Terkait sertifikasi penceramah, anggota Dewan Penasihat (Advisory Board) Center for Study of Relegion and Culture (CSRC) UIN Jakarta, Irfan Abu Bakar buka suara mengenai hal tersebut. Menurutnya, Kemenag berfungsi sebagai fasilitator yang berkontribusi dalam menyediakan sumber dana dan sumber daya demi mendukung program-program dakwah moderasi di kalangan para juru dakwah.
Tak hanya itu, Irfan menambahkan peran Kemenag seharusnya memberikan apresiasi para pengurus masjid berupa bentuk pengakuan, memberikan hadiah, penghargaan atau sertifikat. “Dalam hal ini saya berpendapat sebaiknya dihindari kebijakan yang dapat dikesankan top-down dan kurang partisipatif,” ujar Irfan, Rabu (30/9).
Pengurus Masjid Al-Jamiah UIN Jakarta Habibie mengatakan, tidak perlu semua kepengurusan dan semua instansi dipegang oleh pejabat negara sebab masih banyak masalah krusial lain yang harus diselesaikan.
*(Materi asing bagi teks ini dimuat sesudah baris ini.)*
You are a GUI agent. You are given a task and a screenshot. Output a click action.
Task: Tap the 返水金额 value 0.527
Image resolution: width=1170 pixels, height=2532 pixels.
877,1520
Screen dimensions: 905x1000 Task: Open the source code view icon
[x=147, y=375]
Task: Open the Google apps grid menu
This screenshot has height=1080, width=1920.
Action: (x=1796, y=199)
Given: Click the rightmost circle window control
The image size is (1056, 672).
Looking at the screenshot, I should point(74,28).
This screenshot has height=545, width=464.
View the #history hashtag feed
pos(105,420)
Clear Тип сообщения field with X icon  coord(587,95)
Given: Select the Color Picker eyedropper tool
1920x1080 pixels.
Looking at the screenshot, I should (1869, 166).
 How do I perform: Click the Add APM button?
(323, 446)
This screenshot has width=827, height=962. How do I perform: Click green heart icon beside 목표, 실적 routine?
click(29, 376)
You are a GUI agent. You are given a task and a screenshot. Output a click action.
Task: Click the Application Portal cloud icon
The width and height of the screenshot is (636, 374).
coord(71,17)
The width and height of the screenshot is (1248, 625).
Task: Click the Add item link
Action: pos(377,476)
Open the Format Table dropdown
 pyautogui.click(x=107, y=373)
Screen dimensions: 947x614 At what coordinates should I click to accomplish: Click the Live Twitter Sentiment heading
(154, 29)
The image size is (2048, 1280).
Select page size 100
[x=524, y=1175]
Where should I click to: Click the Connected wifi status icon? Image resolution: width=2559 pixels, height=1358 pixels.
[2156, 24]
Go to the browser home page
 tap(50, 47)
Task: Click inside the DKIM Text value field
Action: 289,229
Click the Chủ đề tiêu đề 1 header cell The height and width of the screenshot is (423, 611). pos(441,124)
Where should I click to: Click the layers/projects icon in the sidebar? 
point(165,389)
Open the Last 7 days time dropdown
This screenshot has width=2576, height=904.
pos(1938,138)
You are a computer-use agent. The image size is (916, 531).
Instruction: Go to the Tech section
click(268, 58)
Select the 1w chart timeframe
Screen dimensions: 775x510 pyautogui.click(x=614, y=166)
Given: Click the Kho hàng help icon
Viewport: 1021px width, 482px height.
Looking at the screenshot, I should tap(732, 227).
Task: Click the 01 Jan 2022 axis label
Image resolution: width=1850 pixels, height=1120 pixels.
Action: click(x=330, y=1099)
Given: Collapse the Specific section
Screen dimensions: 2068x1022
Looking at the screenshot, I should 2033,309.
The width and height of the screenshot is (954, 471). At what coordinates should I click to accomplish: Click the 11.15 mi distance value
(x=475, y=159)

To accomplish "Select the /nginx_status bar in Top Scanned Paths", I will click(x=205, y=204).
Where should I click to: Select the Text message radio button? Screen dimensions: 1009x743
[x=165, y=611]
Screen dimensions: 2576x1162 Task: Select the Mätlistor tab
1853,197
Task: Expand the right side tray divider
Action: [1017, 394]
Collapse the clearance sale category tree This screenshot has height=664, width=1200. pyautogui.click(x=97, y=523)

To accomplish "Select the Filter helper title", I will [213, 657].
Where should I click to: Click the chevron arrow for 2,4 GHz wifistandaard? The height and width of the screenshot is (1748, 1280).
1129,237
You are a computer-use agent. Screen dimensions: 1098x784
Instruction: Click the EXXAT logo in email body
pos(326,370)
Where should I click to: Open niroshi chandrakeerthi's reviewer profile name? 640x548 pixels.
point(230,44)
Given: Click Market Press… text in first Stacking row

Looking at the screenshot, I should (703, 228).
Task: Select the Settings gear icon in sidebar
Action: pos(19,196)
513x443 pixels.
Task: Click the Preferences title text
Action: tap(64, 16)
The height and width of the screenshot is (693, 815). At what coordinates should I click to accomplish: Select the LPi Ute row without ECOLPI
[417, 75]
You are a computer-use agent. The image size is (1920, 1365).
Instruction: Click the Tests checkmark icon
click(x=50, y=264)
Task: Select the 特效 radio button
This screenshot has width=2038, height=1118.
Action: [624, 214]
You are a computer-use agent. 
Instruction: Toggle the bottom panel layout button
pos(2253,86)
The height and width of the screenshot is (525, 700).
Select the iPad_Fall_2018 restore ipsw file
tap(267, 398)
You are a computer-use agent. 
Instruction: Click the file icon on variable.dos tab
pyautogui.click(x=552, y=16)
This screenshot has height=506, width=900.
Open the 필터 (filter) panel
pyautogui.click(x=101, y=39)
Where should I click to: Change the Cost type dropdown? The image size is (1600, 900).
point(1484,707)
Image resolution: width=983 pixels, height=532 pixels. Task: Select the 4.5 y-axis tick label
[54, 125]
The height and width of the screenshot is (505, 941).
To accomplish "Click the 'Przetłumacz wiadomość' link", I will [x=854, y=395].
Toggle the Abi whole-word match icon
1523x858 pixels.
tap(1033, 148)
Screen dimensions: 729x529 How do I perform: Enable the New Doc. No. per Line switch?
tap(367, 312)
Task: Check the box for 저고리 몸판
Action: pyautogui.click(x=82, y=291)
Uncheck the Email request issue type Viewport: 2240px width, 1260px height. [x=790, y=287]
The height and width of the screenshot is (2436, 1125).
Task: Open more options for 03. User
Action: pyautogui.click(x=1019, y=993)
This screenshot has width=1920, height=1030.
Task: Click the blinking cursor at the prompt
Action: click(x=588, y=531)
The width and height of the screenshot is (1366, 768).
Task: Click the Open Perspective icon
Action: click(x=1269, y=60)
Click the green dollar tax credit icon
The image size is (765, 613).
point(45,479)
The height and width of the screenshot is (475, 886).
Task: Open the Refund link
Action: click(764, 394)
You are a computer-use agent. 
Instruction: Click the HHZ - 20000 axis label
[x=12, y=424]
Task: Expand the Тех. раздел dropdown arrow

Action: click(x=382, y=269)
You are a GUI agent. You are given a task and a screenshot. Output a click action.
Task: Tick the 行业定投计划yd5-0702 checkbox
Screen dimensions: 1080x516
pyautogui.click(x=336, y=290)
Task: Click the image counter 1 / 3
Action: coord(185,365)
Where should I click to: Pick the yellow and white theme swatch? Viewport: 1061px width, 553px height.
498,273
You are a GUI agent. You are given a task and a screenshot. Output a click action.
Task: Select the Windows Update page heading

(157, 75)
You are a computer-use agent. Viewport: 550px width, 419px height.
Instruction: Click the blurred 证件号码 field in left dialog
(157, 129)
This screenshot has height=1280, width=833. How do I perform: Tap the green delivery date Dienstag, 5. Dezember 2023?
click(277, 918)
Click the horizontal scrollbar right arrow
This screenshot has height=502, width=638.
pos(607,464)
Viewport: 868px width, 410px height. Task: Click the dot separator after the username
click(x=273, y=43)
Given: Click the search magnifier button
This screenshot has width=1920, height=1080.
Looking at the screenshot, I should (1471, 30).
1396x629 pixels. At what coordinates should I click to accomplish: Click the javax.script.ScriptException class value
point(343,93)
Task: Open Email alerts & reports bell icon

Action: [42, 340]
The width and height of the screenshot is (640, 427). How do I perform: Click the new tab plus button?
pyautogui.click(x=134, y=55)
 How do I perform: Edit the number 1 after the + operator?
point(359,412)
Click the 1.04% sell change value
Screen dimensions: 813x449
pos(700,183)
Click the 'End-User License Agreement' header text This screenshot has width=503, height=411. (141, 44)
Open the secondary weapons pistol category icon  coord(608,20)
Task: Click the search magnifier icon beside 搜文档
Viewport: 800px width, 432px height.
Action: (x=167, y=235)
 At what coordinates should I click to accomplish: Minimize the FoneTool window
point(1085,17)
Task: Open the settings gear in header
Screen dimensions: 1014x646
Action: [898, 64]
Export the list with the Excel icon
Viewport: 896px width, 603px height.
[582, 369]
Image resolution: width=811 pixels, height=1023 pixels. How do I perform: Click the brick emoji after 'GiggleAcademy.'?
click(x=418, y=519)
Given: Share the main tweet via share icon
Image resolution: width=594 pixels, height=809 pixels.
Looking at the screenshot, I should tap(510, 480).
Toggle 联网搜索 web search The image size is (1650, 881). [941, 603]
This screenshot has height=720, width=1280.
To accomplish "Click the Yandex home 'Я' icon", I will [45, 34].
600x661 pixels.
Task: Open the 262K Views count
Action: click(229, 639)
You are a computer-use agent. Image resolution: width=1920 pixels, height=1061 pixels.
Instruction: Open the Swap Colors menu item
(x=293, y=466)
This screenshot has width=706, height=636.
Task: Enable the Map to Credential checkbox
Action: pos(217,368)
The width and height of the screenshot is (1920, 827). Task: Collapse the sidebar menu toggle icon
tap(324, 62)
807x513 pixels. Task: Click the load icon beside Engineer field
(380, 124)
Menurutnya, para takmir masjid ini sudah berkompeten dalam pengetahuan agama dan mampu dalam menangkal radikalisme. Habibie juga mengungkapkan, paham radikalisme justru disebarkan dalam masjid yang terkesan inklusif. “Paham radikal tersebar di masjid-masjid yang terkesan inklusif dengan jamaah tertentu yang sudah biasa mengikuti kajian tersebut,” kata Habibie, Senin (12/10).
Dosen Fakultas Ilmu Dawah dan Komunikasi Helmi Hidayat turut menuturkan, seseorang yang beragama memang harus radikal atau dalam hal ini mengakar kuat ajaran yang dianutnya dalam dirinya. Menurutnya, radikalisme bisa muncul dari kalangan pendakwah. Helmi menambahkan, orang yang terpapar radikalisme berasal dari kalangan yang memiliki ilmu pengetahuan agama minim. “Orang yang berpikir radikalis justru dari orang tidak banyak tahu tentang Islam sehingga menjadi korban ideologisasi ayat-ayat yang disampaikan oleh ustaz-ustaz karbitan,” pungkas Helmi Minggu (11/10).